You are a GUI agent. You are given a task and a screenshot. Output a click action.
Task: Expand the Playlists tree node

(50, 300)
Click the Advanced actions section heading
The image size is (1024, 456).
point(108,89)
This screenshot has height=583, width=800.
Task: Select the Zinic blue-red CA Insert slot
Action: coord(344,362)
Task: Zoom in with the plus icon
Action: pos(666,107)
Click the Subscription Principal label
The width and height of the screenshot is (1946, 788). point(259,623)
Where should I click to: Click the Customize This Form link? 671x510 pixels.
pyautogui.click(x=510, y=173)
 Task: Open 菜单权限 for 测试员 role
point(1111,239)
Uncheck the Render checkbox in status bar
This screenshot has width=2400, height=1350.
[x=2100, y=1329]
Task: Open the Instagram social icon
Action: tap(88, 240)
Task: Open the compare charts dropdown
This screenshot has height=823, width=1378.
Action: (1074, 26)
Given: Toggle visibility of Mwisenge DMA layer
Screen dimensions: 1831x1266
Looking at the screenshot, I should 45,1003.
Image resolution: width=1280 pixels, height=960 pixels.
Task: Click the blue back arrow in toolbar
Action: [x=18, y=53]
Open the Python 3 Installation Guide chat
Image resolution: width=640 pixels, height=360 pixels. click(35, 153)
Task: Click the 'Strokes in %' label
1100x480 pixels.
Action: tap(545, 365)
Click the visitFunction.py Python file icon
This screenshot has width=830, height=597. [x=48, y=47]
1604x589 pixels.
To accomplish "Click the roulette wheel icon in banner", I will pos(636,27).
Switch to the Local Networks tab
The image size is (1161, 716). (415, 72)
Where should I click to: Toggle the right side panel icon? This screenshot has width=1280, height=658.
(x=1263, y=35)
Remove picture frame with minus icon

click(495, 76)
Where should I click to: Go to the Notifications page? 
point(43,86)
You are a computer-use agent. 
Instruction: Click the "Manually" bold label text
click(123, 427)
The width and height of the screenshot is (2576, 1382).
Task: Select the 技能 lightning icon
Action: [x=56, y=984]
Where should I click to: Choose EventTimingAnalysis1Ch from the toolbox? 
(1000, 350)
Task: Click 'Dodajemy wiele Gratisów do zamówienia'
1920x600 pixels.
________________
▶ _STATED EXERCISE_
Convert the records, starting at the first line and ending at the line that contains "(1000, 350)", into a Markdown table with the columns Row and Record line. Number each line in order and leave out blank lines.

▶ _TASK RESULT_
| Row | Record line |
|---|---|
| 1 | You are a GUI agent. You are given a task and a screenshot. Output a click action. |
| 2 | Task: Expand the Playlists tree node |
| 3 | (50, 300) |
| 4 | Click the Advanced actions section heading |
| 5 | The image size is (1024, 456). |
| 6 | point(108,89) |
| 7 | This screenshot has height=583, width=800. |
| 8 | Task: Select the Zinic blue-red CA Insert slot |
| 9 | Action: coord(344,362) |
| 10 | Task: Zoom in with the plus icon |
| 11 | Action: pos(666,107) |
| 12 | Click the Subscription Principal label |
| 13 | The width and height of the screenshot is (1946, 788). point(259,623) |
| 14 | Where should I click to: Click the Customize This Form link? 671x510 pixels. |
| 15 | pyautogui.click(x=510, y=173) |
| 16 |  Task: Open 菜单权限 for 测试员 role |
| 17 | point(1111,239) |
| 18 | Uncheck the Render checkbox in status bar |
| 19 | This screenshot has width=2400, height=1350. |
| 20 | [x=2100, y=1329] |
| 21 | Task: Open the Instagram social icon |
| 22 | Action: tap(88, 240) |
| 23 | Task: Open the compare charts dropdown |
| 24 | This screenshot has height=823, width=1378. |
| 25 | Action: (1074, 26) |
| 26 | Given: Toggle visibility of Mwisenge DMA layer |
| 27 | Screen dimensions: 1831x1266 |
| 28 | Looking at the screenshot, I should 45,1003. |
| 29 | Image resolution: width=1280 pixels, height=960 pixels. |
| 30 | Task: Click the blue back arrow in toolbar |
| 31 | Action: [x=18, y=53] |
| 32 | Open the Python 3 Installation Guide chat |
| 33 | Image resolution: width=640 pixels, height=360 pixels. click(35, 153) |
| 34 | Task: Click the 'Strokes in %' label |
| 35 | 1100x480 pixels. |
| 36 | Action: tap(545, 365) |
| 37 | Click the visitFunction.py Python file icon |
| 38 | This screenshot has width=830, height=597. [x=48, y=47] |
| 39 | 1604x589 pixels. |
| 40 | To accomplish "Click the roulette wheel icon in banner", I will pos(636,27). |
| 41 | Switch to the Local Networks tab |
| 42 | The image size is (1161, 716). (415, 72) |
| 43 | Where should I click to: Toggle the right side panel icon? This screenshot has width=1280, height=658. |
| 44 | (x=1263, y=35) |
| 45 | Remove picture frame with minus icon |
| 46 | click(495, 76) |
| 47 | Where should I click to: Go to the Notifications page?  |
| 48 | point(43,86) |
| 49 | You are a computer-use agent.  |
| 50 | Instruction: Click the "Manually" bold label text |
| 51 | click(123, 427) |
| 52 | The width and height of the screenshot is (2576, 1382). |
| 53 | Task: Select the 技能 lightning icon |
| 54 | Action: [x=56, y=984] |
| 55 | Where should I click to: Choose EventTimingAnalysis1Ch from the toolbox?  |
| 56 | (1000, 350) |